富士通は、“未来への羅針盤”と位置付ける「富士通テクノロジー・アンド・サービス・ビジョン(FT&V)」の2022年度版をまとめた。13年度以降、毎年策定しており、10周年となる22年度版ではこれからの10年間を展望。「デジタル変革(DX)によるサステナブル変革(SX)の推進」を同社が歩むべき道として明確化した。併せて、技術動向の年次調査「グローバルSXレポート」をFT&Vの裏付けとして公表した。
SXレポートは日本を含む世界9カ国・1800人の経営層らを対象に行った。これによると、全体の60%が「過去2年間で経営におけるサステナビリティー(持続可能性)の優先度が高まった」と回答。さらに41%がサステナビリティーを「トップ3の経営課題」に挙げた。
背景には「ESG(環境・社会・企業統治)への関心に加え、パンデミック(感染症の大流行)や地政学的なリスクなど、不確実性の拡大がある」(富士通技術戦略本部)という。
SXへの取り組みは企業によってバラつきがあり、回答者の21%が既にSXの成果を実現しつつある一方で、SXの全社戦略を策定・実践して「大きな成果を上げている」企業がわずか5%にとどまることも分かった。また、54%の企業は、全社的なサステナビリティー戦略の立案や実行に取り組めていない状況なども判明した。
SX実践の具体例では社内のバリューチェーン(価値の連鎖)全体における二酸化炭素(CO2)のモニタリングや工場の現場作業員の安全確保、リサイクルによる廃棄物削減などを挙げた。
また、全体の67%が「DXの推進がSXの実践と成果の創出に寄与する」と回答しており、SXの成熟度とDXの成熟度に強い相関関係があることも確認した。

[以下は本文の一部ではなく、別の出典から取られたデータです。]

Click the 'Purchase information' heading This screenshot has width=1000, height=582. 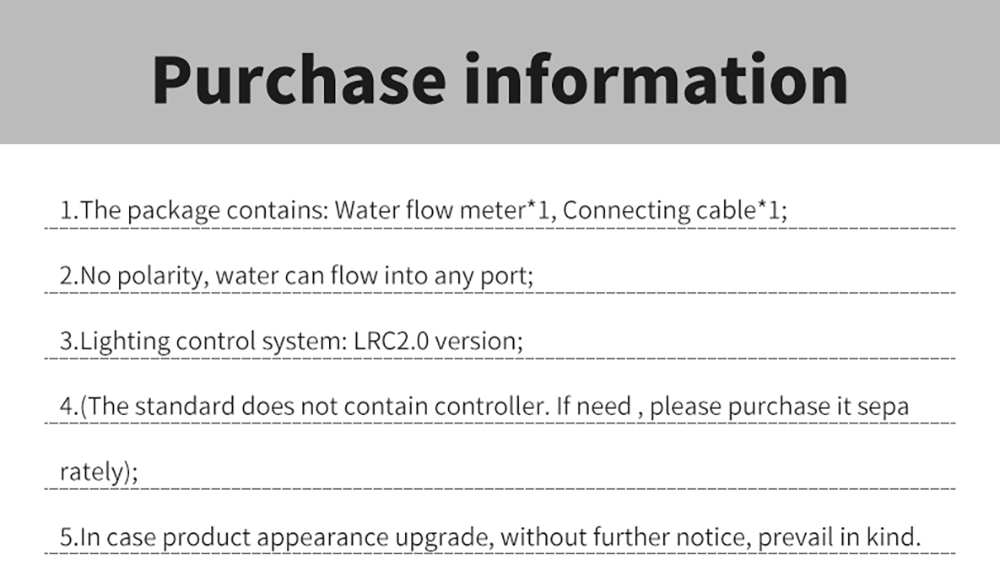[500, 80]
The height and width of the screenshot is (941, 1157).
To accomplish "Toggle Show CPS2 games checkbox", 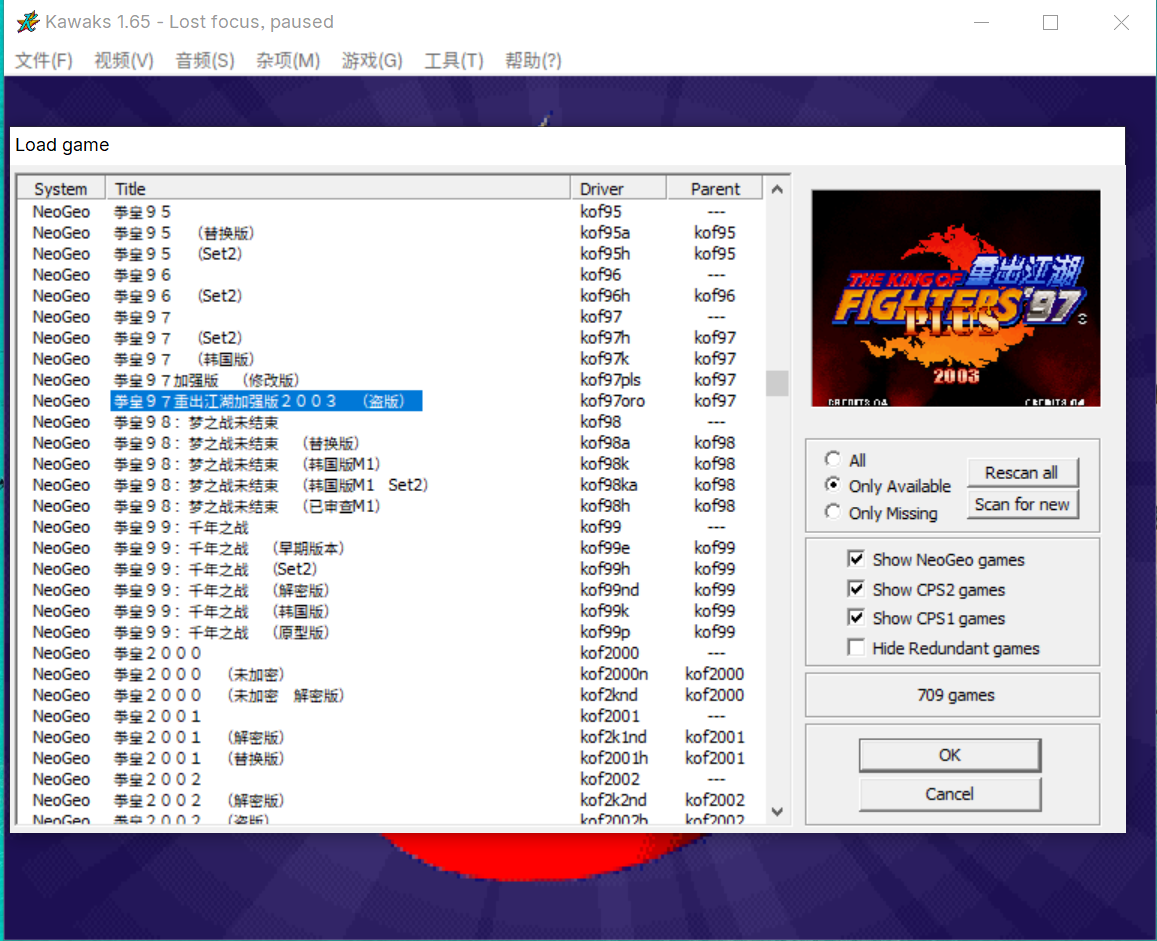I will pyautogui.click(x=856, y=589).
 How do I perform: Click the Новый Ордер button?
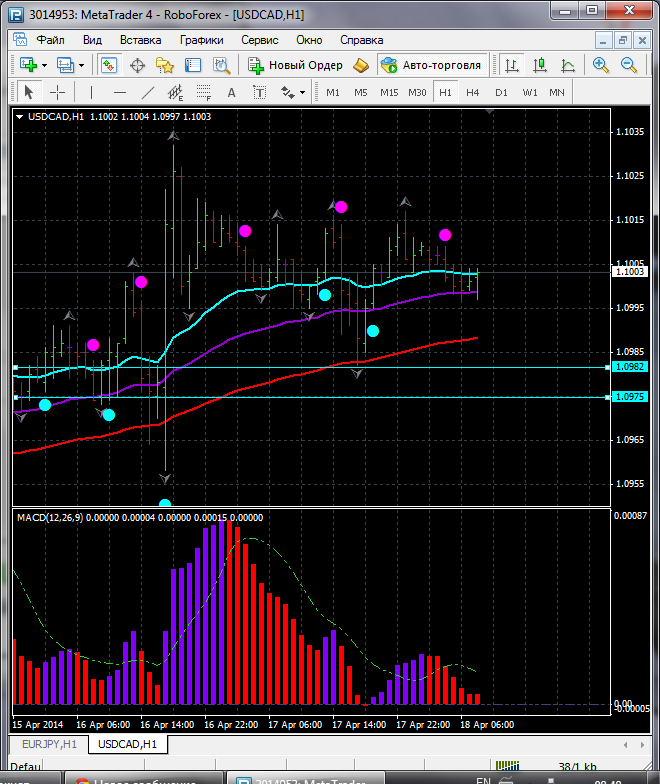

DX×SXは今後10年間に取り組むべき主要なテーマともいえるが、「SXの推進が企業の利益と相反する状況」もあらためて浮き彫りとなった。SXの実践は短期的には投資となるが、長期的な視点と取り組みが必要。具体策としては「経営最高責任者(CEO)が指導力を発揮し、財務と非財務から成る目標を含む計画を策定し、技術パートナーとともにデジタル技術を活用することが有効だ」(同)としている。
FT&VではDX×SXを含め、今後の技術トレンドについて予測。例えばインターネットについては、デジタル・エクスペリエンス(体験)と、デジタルツインの二つの方向への進化について言及する一方で、今後10年間では「二つの進化が収斂(しゅうれん)し、リアルとデジタルが完全に融合したボーダーレスな世界が実現する」と予測した。